Chapter 16 Campus Riot
The crowd tensed. Lila’s heart hammered. Flashlights swung toward the officer kneeling by the birch tree near the path. He held up something small, metallic, glinting under the beam.
It was a key.
The detective took it carefully, turning it in his gloved hand. There was a small inscription along the edge, letters half-faded by time and rust.
“H. Beckett.”
The detective’s head lifted. His gaze swept toward the philosophy professor standing near the tape.
Whispers rippled through the crowd like a rising tide.
“Beckett?”
“It can’t be”
“Didn’t he date Serena Rowan?”
“Did he also kill Serena?”
Beckett didn’t move. His jaw tightened, his expression unreadable, almost eerily calm. But the faint tremor in his hand betrayed him.
Lila’s stomach turned. All the moments she’d doubted him, the coldness, the jar of rose petals, his warning about the photography wing and suddenly aligned like puzzle pieces snapping into place.
“Asher,” she whispered, “it’s him. It’s really him.”
Asher didn’t answer. He was staring at Mercer now, whose expression was something she’d never seen before, not shock, but sorrow.
“I told you to stay away from him,” Mercer said quietly, his voice barely audible over the sirens.
Lila turned. “What?”
Mercer’s eyes didn’t leave Beckett. “Some people never stop repeating the past.”

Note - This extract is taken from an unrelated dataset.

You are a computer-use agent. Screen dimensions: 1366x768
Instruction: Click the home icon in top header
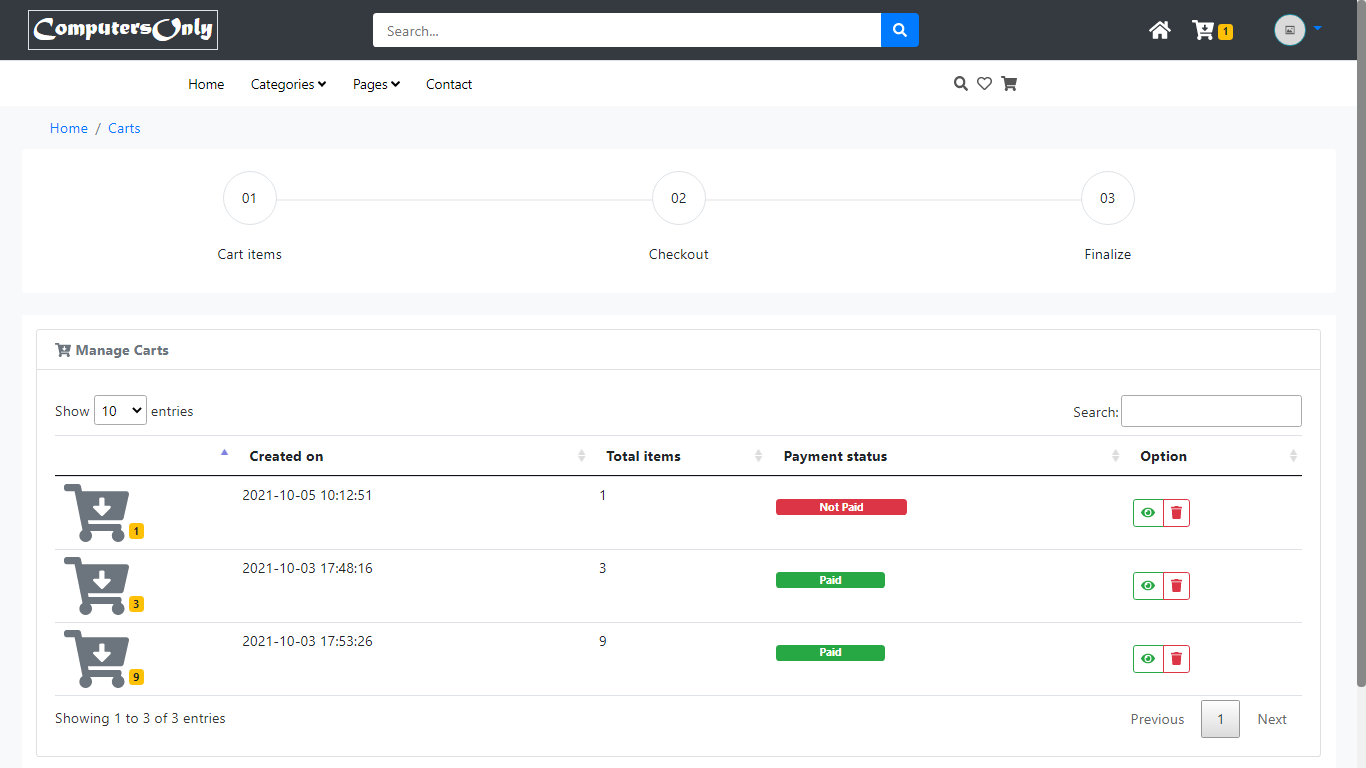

Rain dripped from the brim of his coat. The mist thickened, blurring everything into gray and red. Officers were talking into radios, calling for backup, securing the area.
Beckett took a step back, his face shadowed. For a moment, Lila thought he might run. But he didn’t. He just looked straight at her, through her and turned away toward the water.
An officer sealed the key inside a clear evidence bag. The label gleamed under the flashlight. FOUND NEAR BODY, ITEM 27: OFFICE KEY. H. BECKETT, PHILOSOPHY DEPT.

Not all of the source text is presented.